→ **Tasks to carry out**
**1)** Sum up the piece about Steven Covey's fatal bike accident in two sentences.
**2)** Write the next part of the piece about Steven Covey's fatal bike accident, picking up after its last sentence.

Fatal bike accidents don’t always Involve motorists
Steven Covey's fatal bike accident and what you should do to stay safe on the road
You might be familiar with the bestselling book The 7 Habits of Highly Effective People; it was to the business community in the 1990s what the KonMari method book was to home decor enthusiasts in the 2000s.
Steven R. Covey, the author, sold more than 40 million copies, and the “Covey Time Management Matrix,” which provided a framework for time management, became ubiquitous in boardrooms and classrooms worldwide. Covey went on to publish several other books about self-help and business philosophy and became a university professor and motivational speaker.
Sadly, Covey’s legacy is what remains of his unique ideas about business. In April 2012, Covey was killed in a bike accident. He was coasting down a hill when his bike flipped forward, causing Covey to hit his head on the pavement and lose consciousness. He was reportedly wearing a helmet, but it apparently slipped out of place and didn’t protect his head enough to save him.
While Covey’s accident was a tragic loss of a life well-lived, it doesn’t sound as though it was anyone’s fault—it was a true accident.

→ **Data extract**
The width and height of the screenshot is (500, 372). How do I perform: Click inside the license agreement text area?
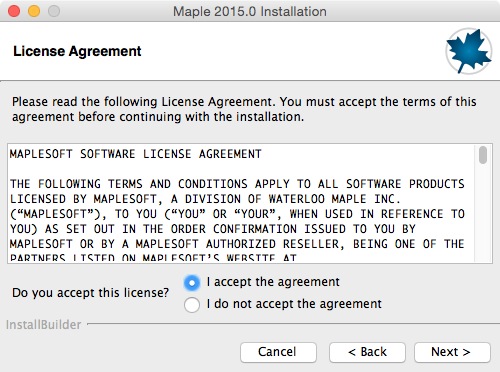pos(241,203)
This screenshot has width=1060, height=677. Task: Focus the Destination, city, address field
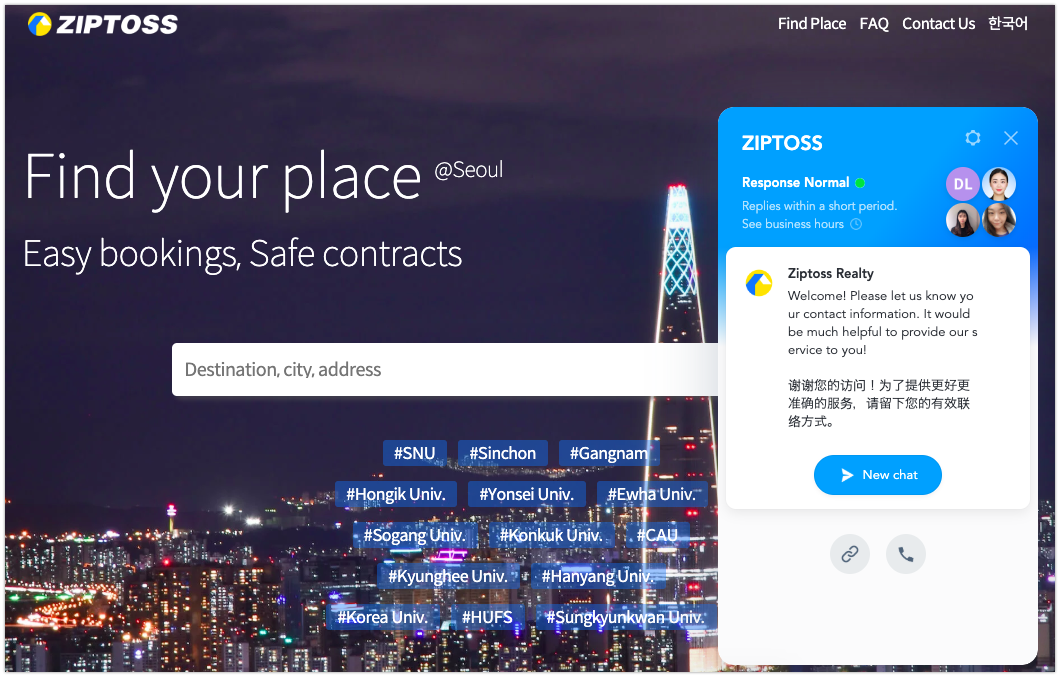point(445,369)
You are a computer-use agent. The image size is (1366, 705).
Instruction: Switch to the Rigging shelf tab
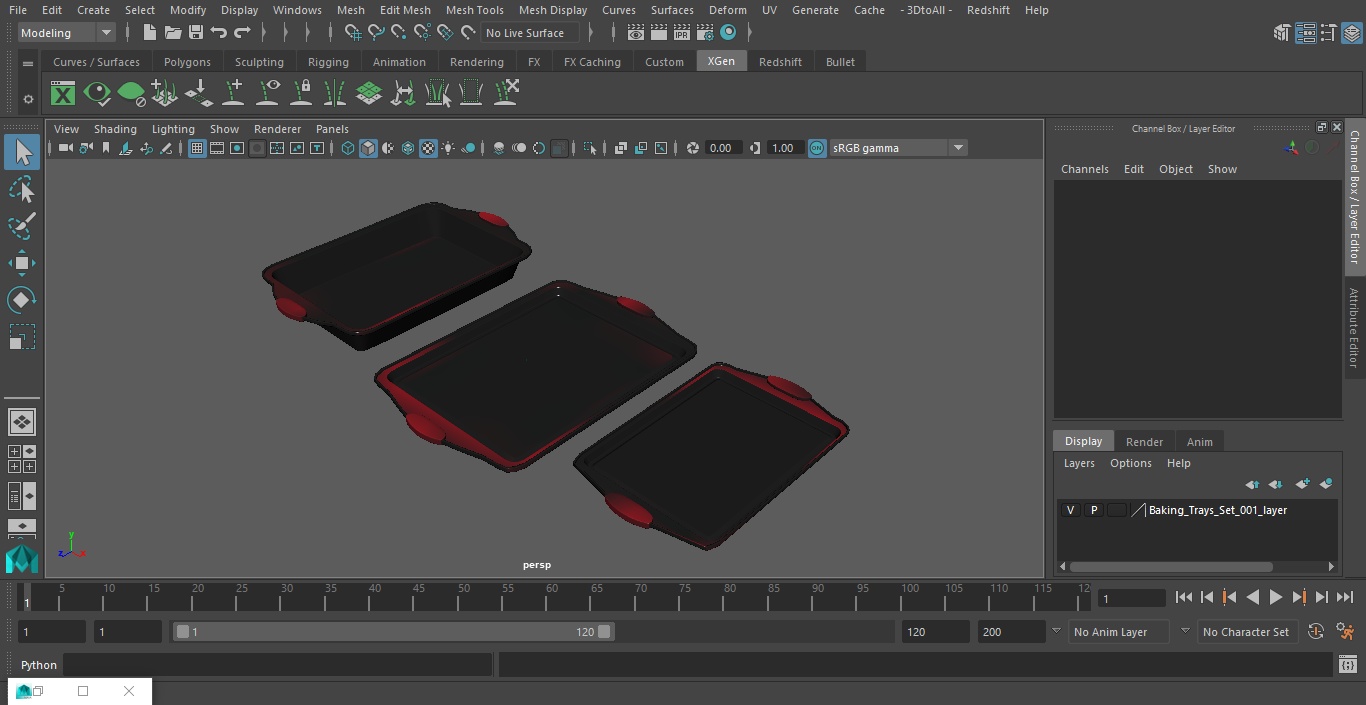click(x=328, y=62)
--
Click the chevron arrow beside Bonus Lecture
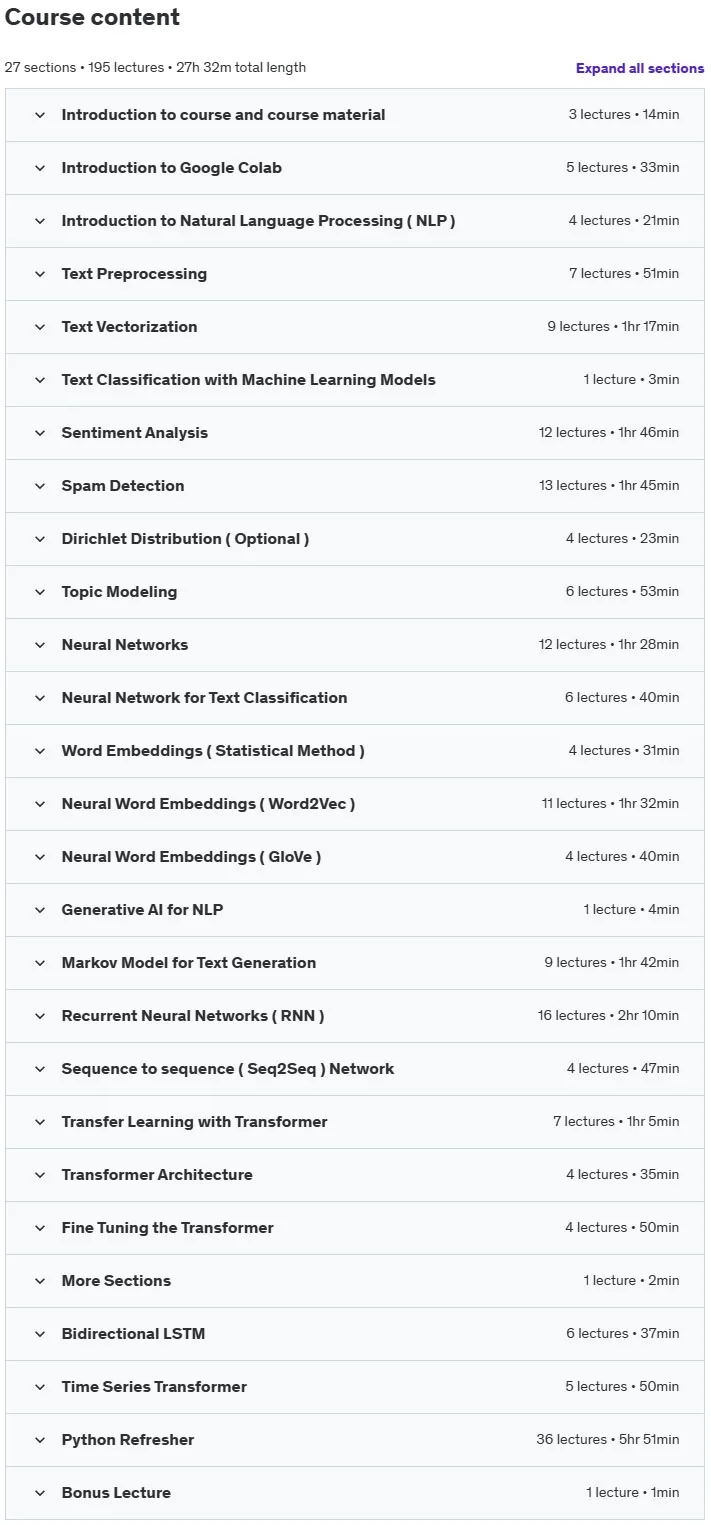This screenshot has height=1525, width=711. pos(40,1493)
...
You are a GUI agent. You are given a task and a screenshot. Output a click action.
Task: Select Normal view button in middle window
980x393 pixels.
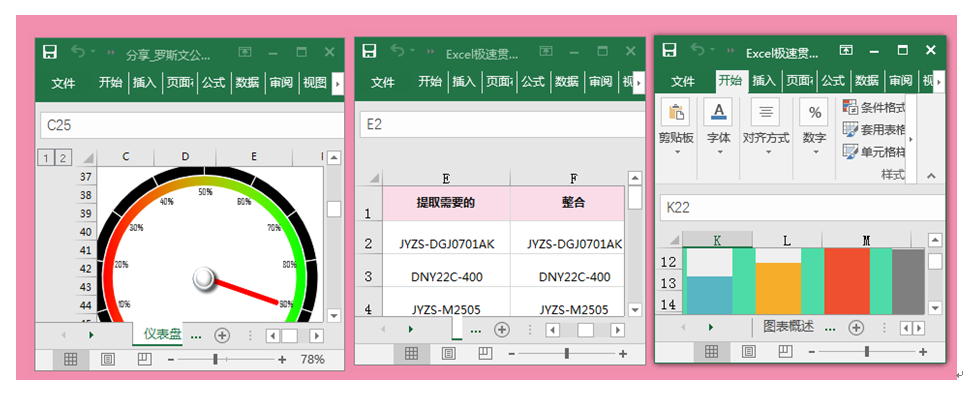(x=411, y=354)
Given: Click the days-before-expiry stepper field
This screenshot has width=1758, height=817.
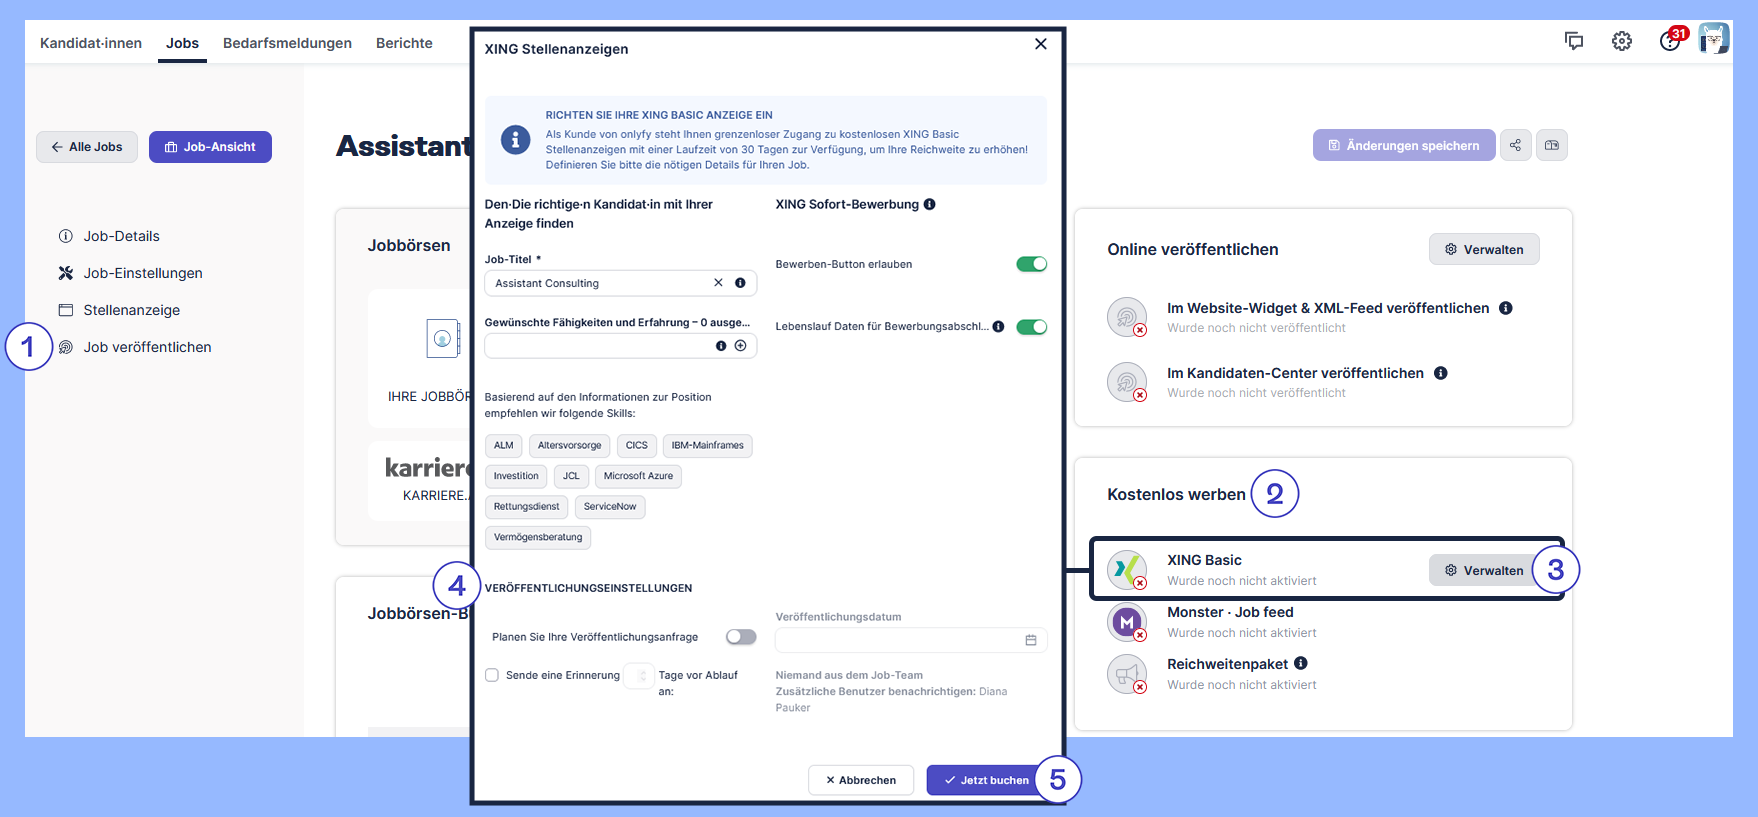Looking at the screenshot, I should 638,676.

→ **Responses**
**1)** Steven R. Covey, author of the bestselling The 7 Habits of Highly Effective People, sold more than 40 million copies and saw his time management matrix become ubiquitous, and he went on to write other books and work as a university professor and motivational speaker. In April 2012 he was killed when his bike flipped forward as he coasted down a hill and his helmet apparently slipped out of place, an accident that doesn't sound as though it was anyone's fault.

**2)**
However, there are preventable bicyclist fatalities.
Bicycle accident statistics
The U.S. Department of Transportation reported that there were nearly 1,0000 bicyclist fatalities in 2020 nationwide. In 57 percent of these fatalities, the riders weren't wearing helmets.
Additionally, 88 percent of the bike accident fatalities in 2020 were men over the age of 20. This number has quadrupled since 1975, but it’s possible that it’s the proportional result of a higher number of cyclists in this demographic.
Most common causes of bike accidents with motor vehicles
There are a variety of reasons why people get hurt on the road. Here are a few of the most common:
- Speeding. Both motorists and bicyclists can cause accidents by going too fast.
- Distracted driving/riding. A distraction is more than just texting—it could be anything that takes your focus off the road and your surroundings. Always keep 1 ear “free” while bicycling; only wear 1 AirPod or earbud, and keep the other ear open so you can hear what’s happening around you.
- Unsafe passing. California has a 3-foot safe passing law. A motorist is required to leave at least 3 feet between the vehicle and a cyclist riding properly on the right side of the lane. However, some drivers don’t follow this law, and some circumstances make it very difficult to leave that amount of space. This can be a cause of bicycle accidents.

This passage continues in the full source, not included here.